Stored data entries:
BEGIN
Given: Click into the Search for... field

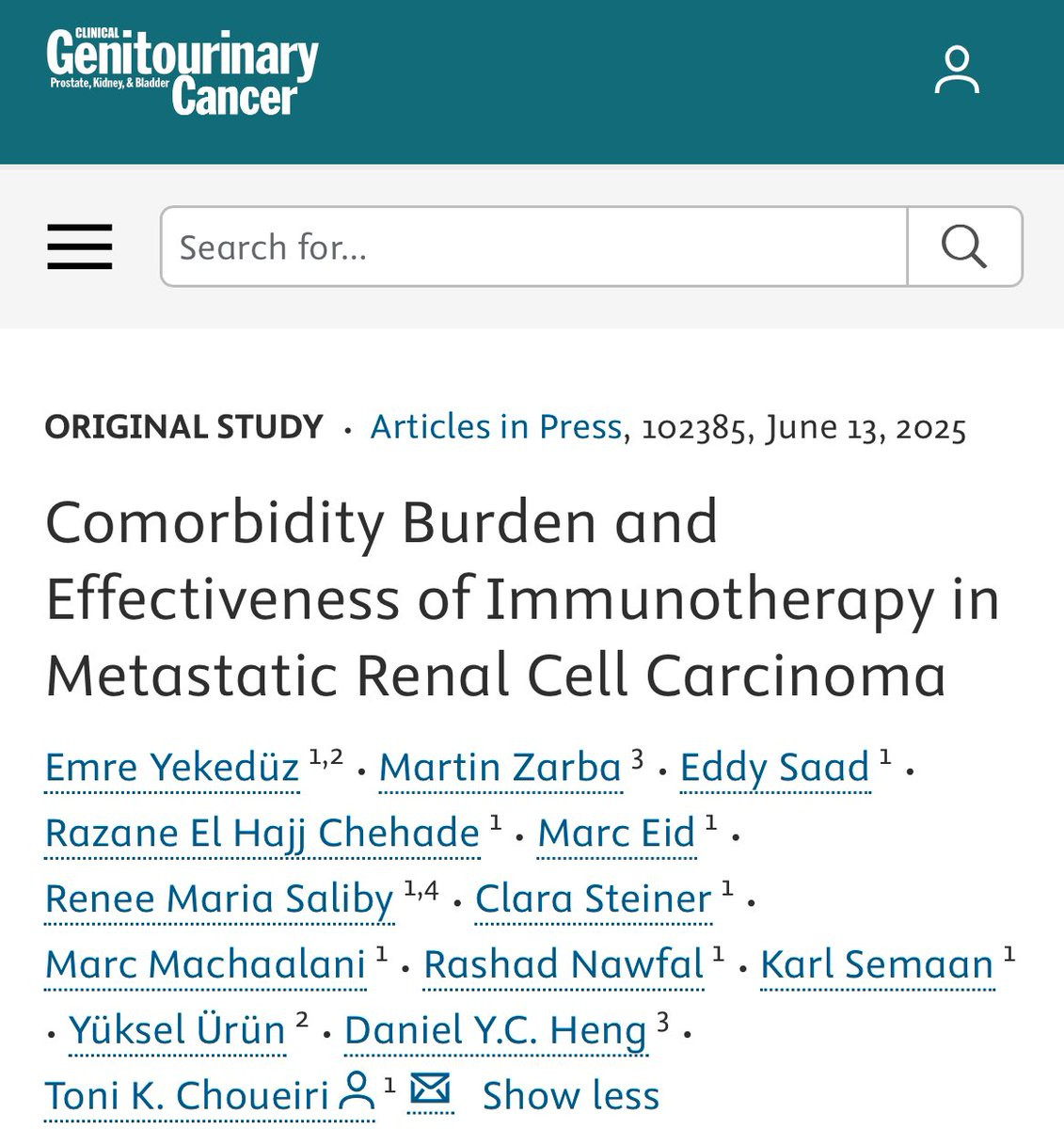Looking at the screenshot, I should click(x=534, y=246).

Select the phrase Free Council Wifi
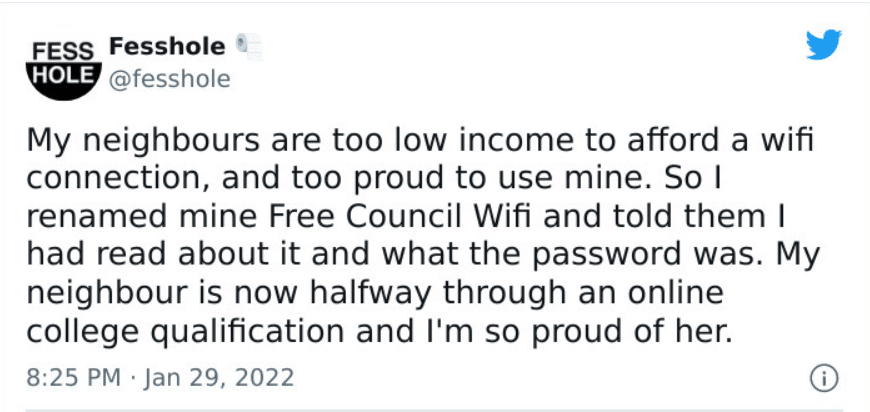click(400, 217)

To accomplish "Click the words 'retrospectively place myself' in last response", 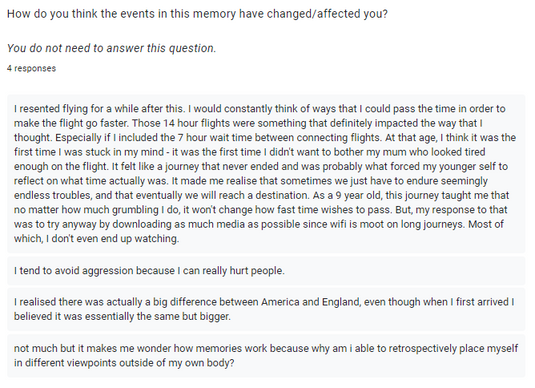I will (453, 348).
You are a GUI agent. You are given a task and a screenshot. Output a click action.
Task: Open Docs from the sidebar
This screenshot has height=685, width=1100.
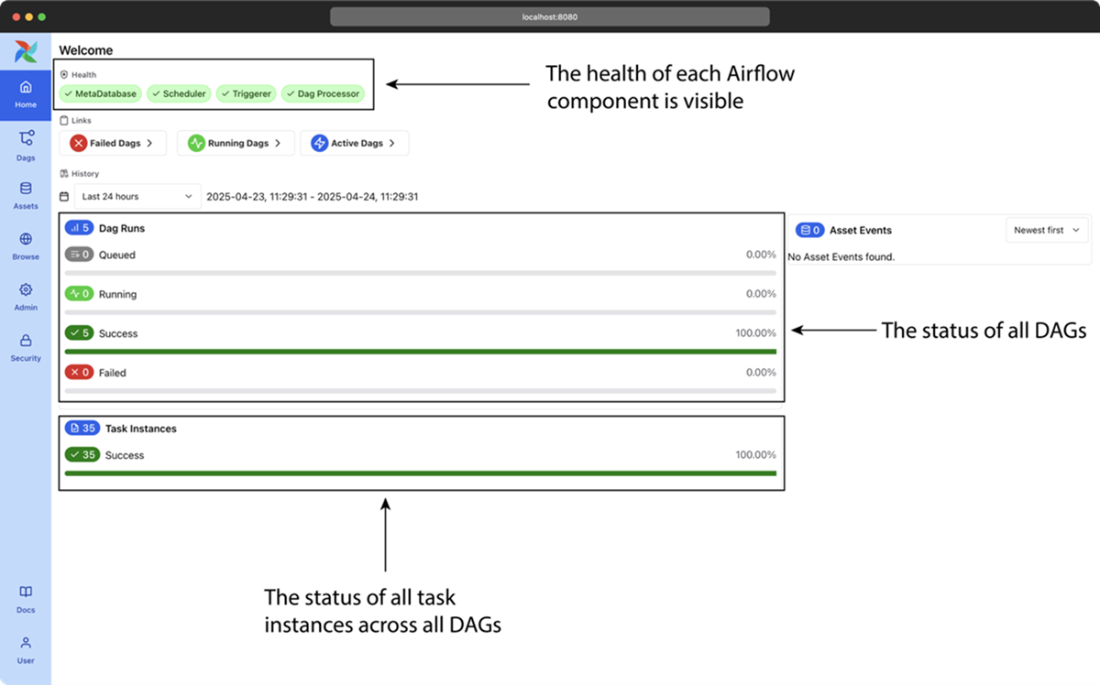pos(26,598)
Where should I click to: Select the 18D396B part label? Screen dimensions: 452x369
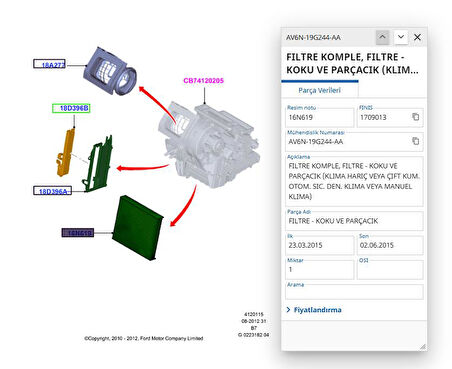pyautogui.click(x=71, y=108)
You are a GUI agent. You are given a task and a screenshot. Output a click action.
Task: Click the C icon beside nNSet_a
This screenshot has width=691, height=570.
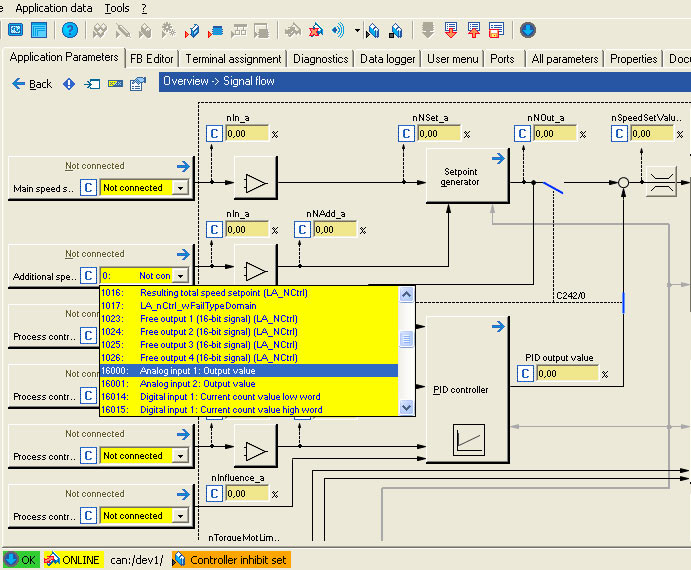(405, 133)
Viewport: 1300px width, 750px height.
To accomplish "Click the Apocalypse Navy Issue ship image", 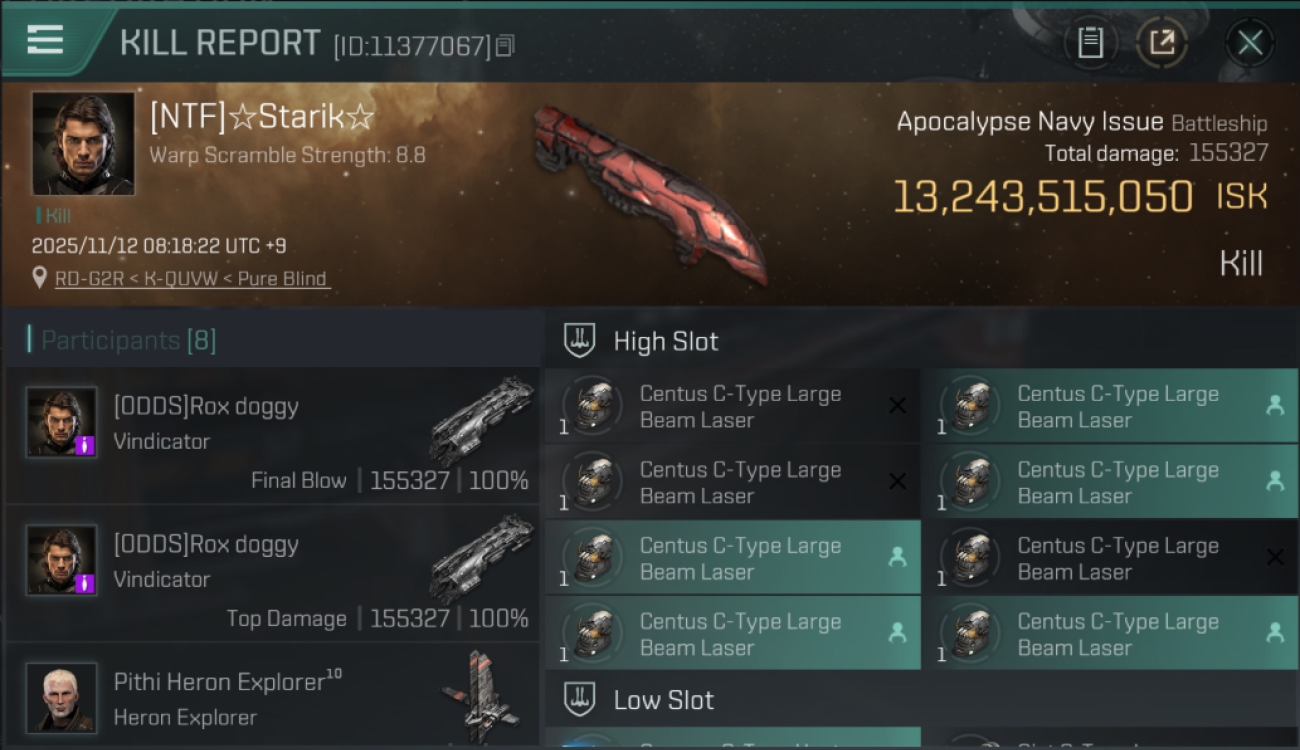I will [x=650, y=193].
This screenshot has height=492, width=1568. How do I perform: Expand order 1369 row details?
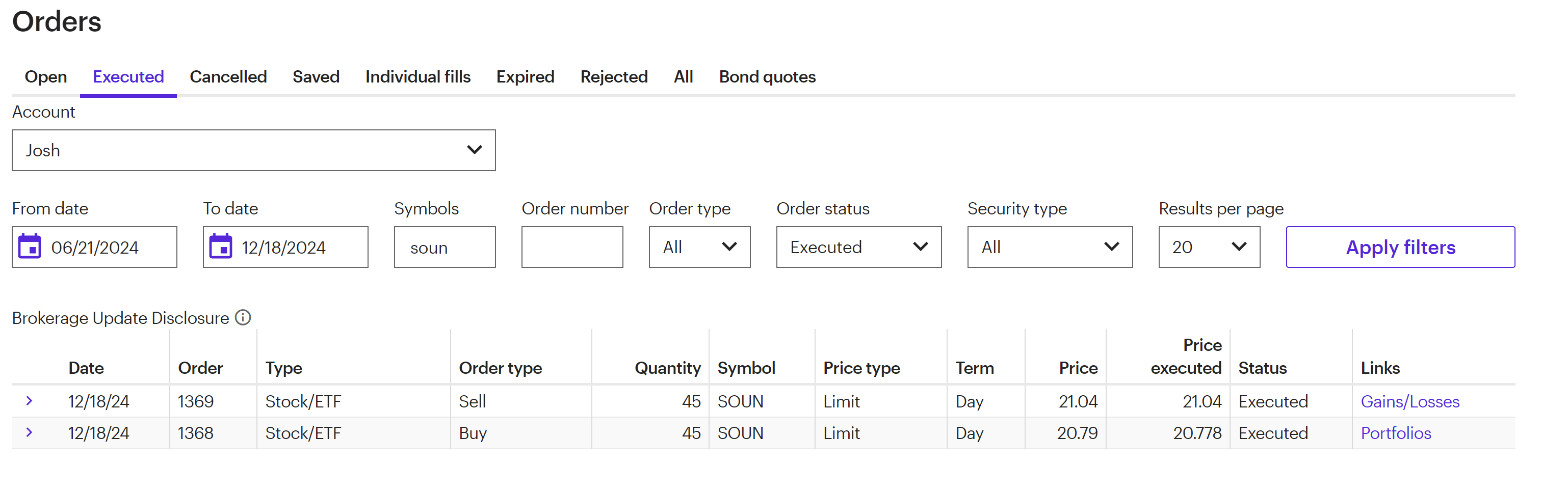tap(29, 401)
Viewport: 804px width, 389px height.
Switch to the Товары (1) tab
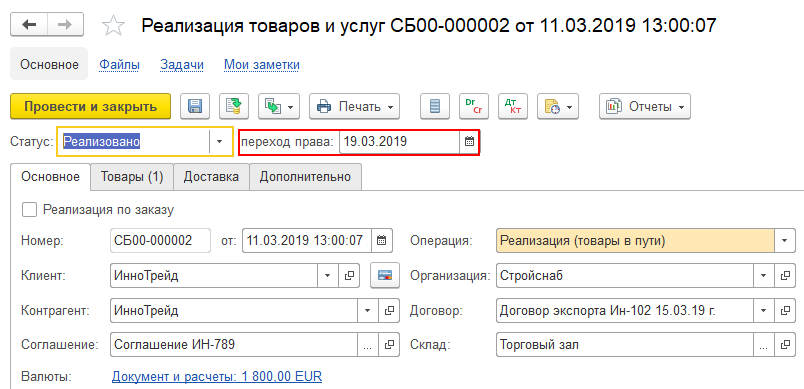[x=132, y=177]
END
### Exercise:
Where the line containing "This screenshot has height=492, width=1568." appears, begin writing out the lines word for word, and continue through the last line of the data, leaving out pictures.

### Solution to this problem:
This screenshot has height=492, width=1568. How do I perform: Expand order 1369 row details?
tap(29, 401)
Viewport: 804px width, 389px height.
Switch to the Товары (1) tab
[x=132, y=177]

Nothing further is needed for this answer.